Look below for the line with "Image resolution: width=515" and the line with "Click the Tolima club crest icon". Copy exactly those two lines and every line between, but not the pictures.

> Source material:
────────────────

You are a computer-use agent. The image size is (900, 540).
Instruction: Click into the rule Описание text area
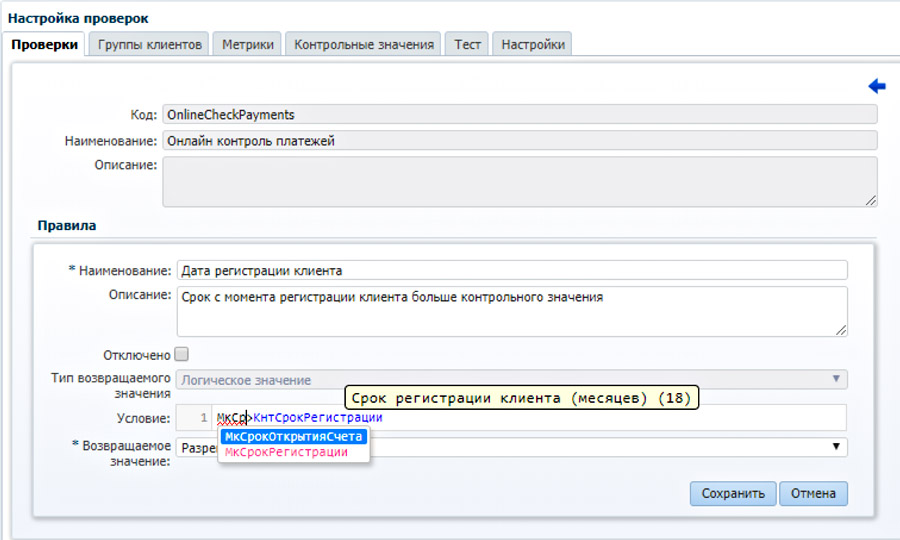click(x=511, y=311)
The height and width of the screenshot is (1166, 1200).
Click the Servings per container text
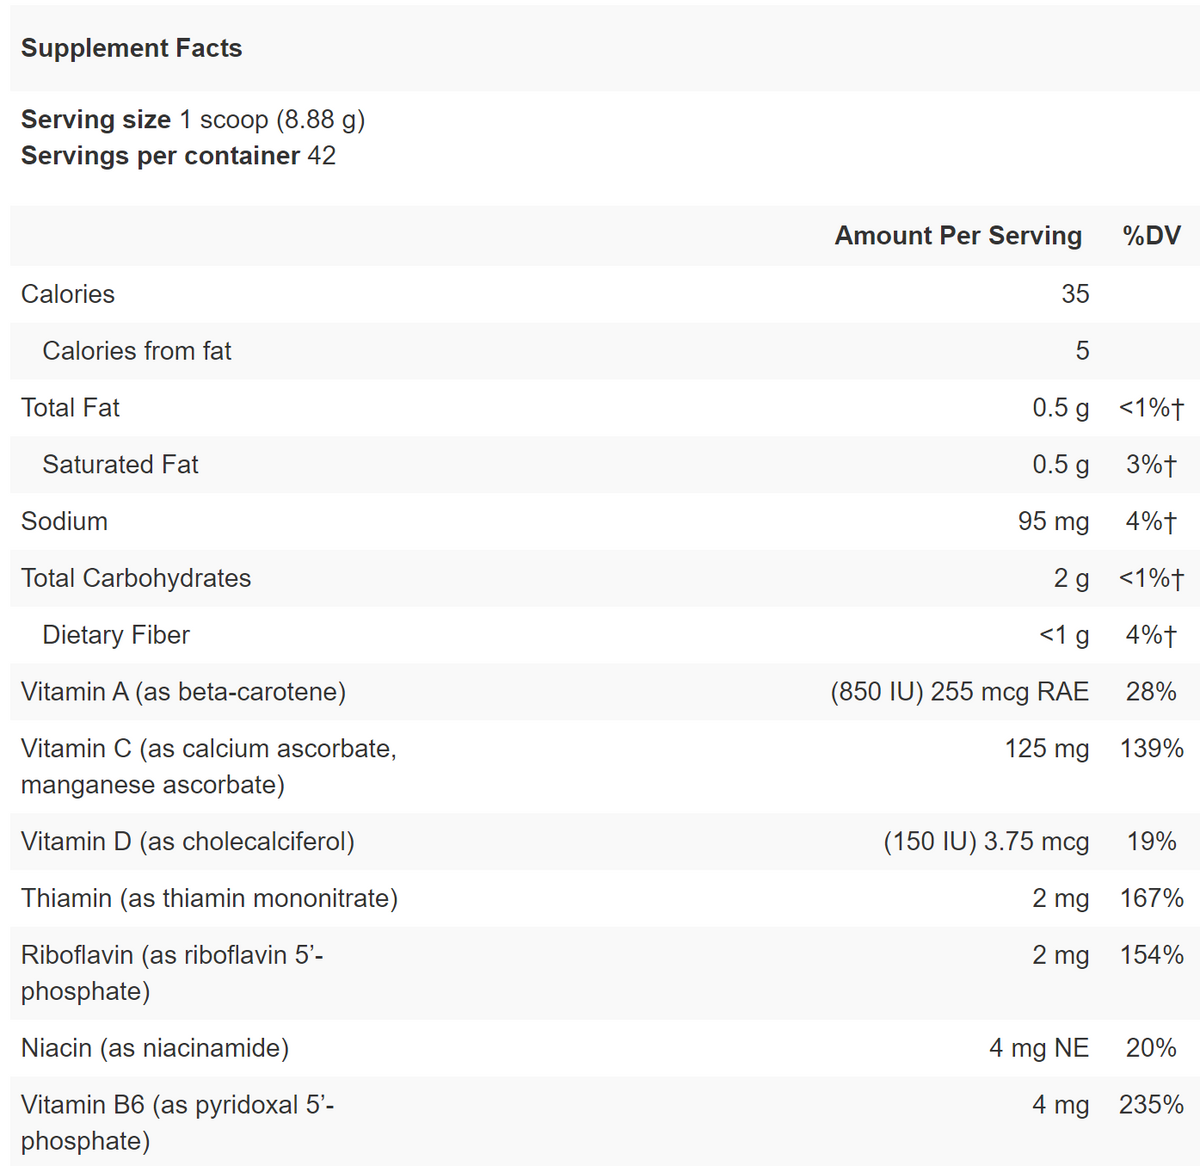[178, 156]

────────────────

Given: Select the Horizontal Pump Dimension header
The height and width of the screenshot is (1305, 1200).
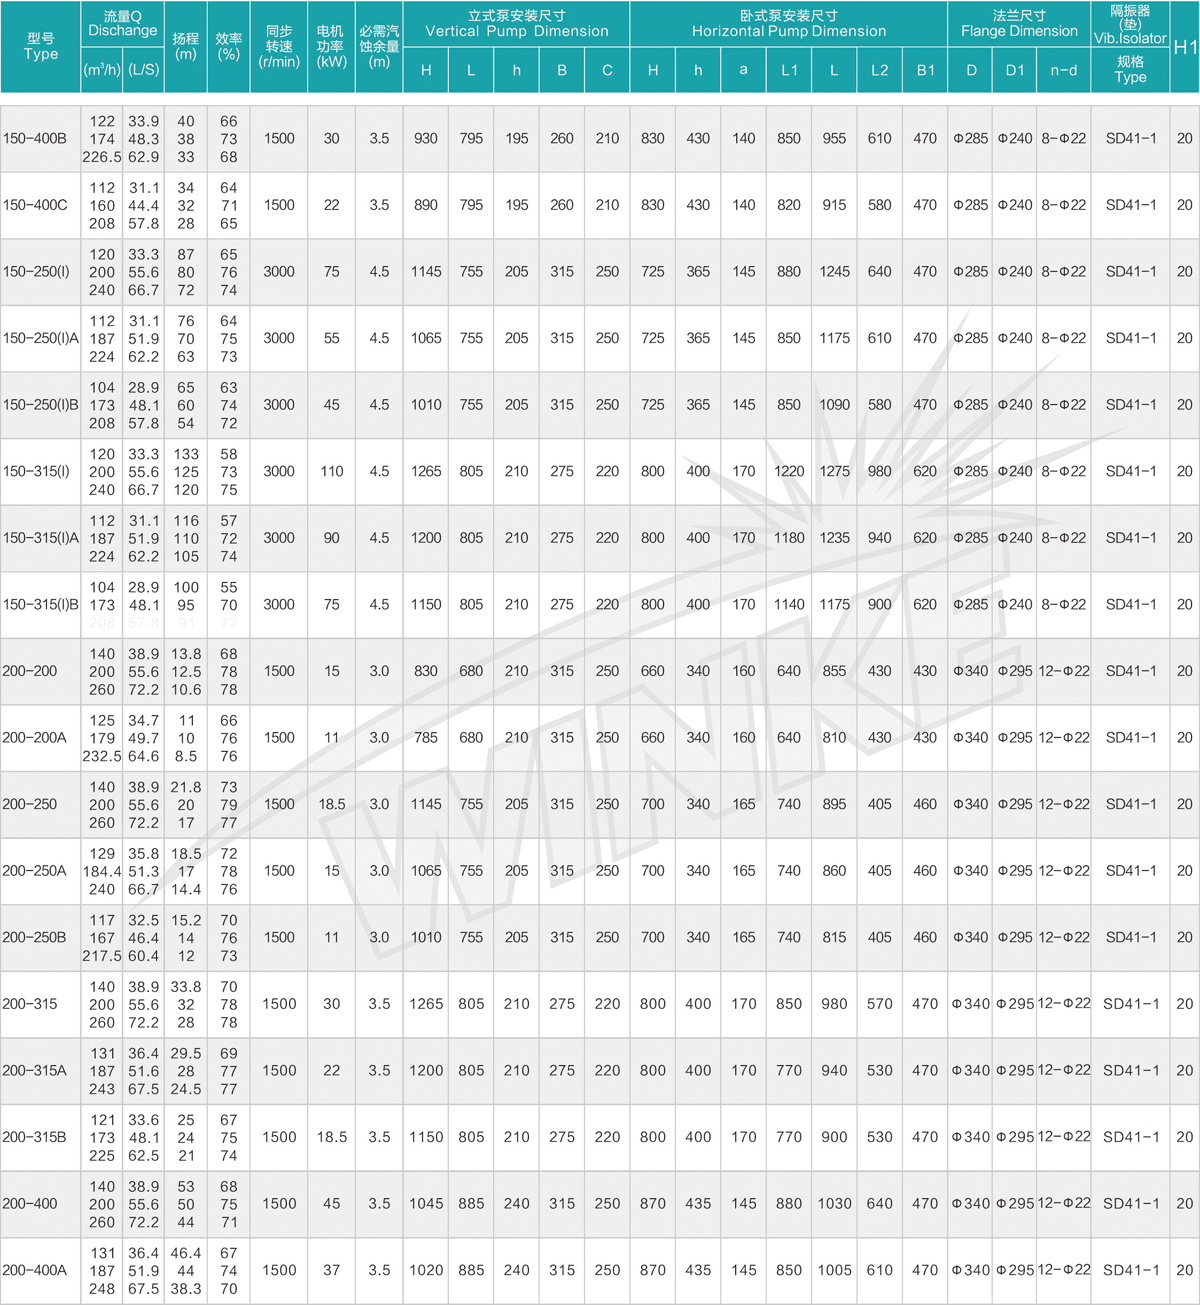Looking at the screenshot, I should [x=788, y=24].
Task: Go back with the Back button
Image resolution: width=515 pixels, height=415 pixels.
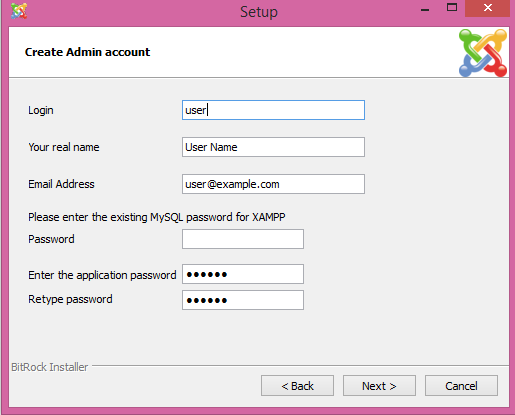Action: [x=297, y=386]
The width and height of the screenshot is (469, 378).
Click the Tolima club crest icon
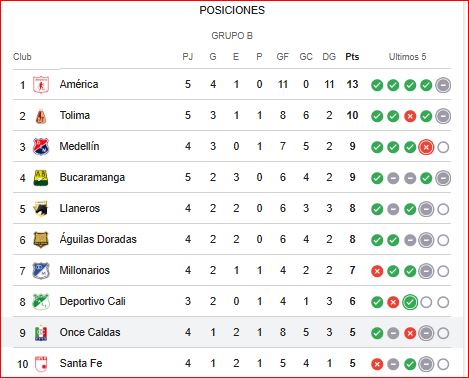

────────────────

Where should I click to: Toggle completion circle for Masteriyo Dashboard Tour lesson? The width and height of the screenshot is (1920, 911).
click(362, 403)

────────────────

> Reply to the exercise:
Image resolution: width=515 pixels, height=415 pixels.
Action: [x=297, y=386]
The width and height of the screenshot is (469, 378).
Click the Tolima club crest icon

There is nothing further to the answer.